Figure 3: The Wavelet example optimized through input space adaptive design: (a) optimized behavioral description, (b) optimized CDFG, and (c) optimized STG

# 2.2 Issues and tradeoffs involved in input space adaptive design

This sub-section illustrates the tradeoffs involved in selecting the right sub-behaviors and input sub-spaces, underlining the need for a systematic design methodology to identify and exploit input space adaptive design opportunities. In general, the following factors are involved in this process: (i) Sub-behaviors that account for a larger portion of the total execution time and energy consumption of the design are better targets for optimization. (ii) For a given sub-behavior, input sub-spaces that occur with a higher probability may yield larger savings. (iii) Different input sub-spaces lead to different reductions in the complexity of the chosen sub-behavior. Use of the first two metrics alone is incomplete since it does not consider the potential for complexity reduction. (iv) Different input sub-spaces translate into differing hardware requirements for the circuitry that implements the input sub-space condition.

The tradeoffs caused by the above-mentioned factors and their inter-dependencies are illustrated through the next example.

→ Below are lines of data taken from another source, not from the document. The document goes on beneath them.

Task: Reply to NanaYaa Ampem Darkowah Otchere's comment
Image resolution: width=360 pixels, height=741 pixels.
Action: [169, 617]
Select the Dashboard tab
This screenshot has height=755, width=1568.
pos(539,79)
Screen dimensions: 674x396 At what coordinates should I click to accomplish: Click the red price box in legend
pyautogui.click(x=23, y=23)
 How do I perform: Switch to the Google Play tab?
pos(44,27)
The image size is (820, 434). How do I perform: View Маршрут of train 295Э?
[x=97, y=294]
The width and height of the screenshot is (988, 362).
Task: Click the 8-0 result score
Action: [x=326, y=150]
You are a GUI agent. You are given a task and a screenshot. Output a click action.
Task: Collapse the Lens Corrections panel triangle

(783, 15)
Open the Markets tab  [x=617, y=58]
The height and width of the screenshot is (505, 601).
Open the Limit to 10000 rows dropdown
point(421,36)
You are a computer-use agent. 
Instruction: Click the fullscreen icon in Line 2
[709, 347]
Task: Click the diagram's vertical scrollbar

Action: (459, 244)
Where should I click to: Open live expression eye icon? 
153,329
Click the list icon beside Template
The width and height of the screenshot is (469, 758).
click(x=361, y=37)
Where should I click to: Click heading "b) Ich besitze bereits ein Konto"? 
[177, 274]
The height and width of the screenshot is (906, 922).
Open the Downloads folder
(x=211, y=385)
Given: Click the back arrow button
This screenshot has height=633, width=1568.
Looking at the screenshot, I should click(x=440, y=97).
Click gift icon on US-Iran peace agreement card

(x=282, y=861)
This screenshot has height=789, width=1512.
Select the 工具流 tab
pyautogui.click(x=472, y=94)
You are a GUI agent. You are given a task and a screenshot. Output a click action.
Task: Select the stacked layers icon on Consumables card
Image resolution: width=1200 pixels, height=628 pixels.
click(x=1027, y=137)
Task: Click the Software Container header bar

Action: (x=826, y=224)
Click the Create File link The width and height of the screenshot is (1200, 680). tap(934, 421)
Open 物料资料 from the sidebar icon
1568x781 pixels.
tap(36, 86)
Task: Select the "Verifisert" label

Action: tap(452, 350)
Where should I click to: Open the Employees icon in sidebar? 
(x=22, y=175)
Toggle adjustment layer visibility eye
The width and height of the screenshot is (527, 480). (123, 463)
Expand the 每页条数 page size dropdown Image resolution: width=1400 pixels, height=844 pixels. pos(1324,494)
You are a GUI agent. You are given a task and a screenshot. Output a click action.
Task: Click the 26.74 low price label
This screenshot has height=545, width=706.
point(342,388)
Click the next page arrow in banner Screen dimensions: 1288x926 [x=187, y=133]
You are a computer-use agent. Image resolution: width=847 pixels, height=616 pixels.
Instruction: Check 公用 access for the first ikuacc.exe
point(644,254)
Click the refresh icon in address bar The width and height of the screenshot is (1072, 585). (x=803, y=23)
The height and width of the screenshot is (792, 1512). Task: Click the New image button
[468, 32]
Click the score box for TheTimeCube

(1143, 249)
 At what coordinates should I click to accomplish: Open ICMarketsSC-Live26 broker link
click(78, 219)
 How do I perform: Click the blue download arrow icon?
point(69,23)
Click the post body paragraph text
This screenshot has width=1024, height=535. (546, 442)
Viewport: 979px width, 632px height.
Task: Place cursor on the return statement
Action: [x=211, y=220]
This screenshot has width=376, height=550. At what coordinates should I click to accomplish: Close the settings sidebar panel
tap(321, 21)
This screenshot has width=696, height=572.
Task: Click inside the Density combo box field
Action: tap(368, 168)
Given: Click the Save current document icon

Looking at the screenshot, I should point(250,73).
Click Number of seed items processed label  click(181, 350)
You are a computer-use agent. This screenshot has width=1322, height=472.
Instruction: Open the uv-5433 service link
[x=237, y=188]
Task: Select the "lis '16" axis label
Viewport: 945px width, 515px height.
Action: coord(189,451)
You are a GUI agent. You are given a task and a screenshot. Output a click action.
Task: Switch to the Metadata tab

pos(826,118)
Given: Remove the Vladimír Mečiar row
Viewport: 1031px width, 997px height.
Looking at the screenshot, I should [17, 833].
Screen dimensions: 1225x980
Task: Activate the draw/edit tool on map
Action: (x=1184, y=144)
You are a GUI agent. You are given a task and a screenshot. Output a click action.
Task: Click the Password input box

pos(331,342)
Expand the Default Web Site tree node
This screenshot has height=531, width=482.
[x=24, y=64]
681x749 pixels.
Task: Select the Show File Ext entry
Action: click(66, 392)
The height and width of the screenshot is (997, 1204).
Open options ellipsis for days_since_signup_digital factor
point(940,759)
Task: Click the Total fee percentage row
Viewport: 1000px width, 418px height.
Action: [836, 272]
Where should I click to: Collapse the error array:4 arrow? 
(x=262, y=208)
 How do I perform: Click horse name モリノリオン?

**Example 2:** Consider again the Wavelet example presented in Figure 2. The input space adaptive design shown in Figure 3 was the result of choosing a specific sub-behavior and a specific input sub-space for optimization. In order to illustrate the issues involved in choosing the right subbehavior and input sub-space, we performed the following experiment. We synthesized input space adaptive designs for the Wavelet example for different sub-behaviors ranging in size from 1 operation to 24 operations (in order to expose a sufficient number of operations to study this tradeoff, the inner loop in the behavior was unrolled to the necessary extent). We also considered 10 different input sub-spaces that occur with varying frequency. For each of the 24 \* 10 = 240 combinations of input sub-spaces and sub-behavior sizes, we derived input space adaptive designs. All 240 designs were subject to high-level synthesis and logic synthesis using a commercial design flow [14], mapped to a 0.35 micron cell-based array technology, and evaluated for energy consumption.

The results of our experiment, plotted as a 3-D surface, are shown in Figure 4. In this figure, the x axis denotes the number of operations in the chosen sub-behavior, and the y axis denotes the input sub-space chosen as the optimization condition. The z axis shows the energy consumption of the corresponding input space adaptive design. The curves plotted in the z = 0 plane indicate iso-energy contours, *i.e.*, all points on a curve correspond to designs with similar energy consumption. The minimum energy design corresponds to a sub-behavior of size 12, and the condition A = B = C = D. The variation in energy between the best design and the worst design represented in Figure 4 is 40.2%. Significant variations are present along both the x and y dimensions.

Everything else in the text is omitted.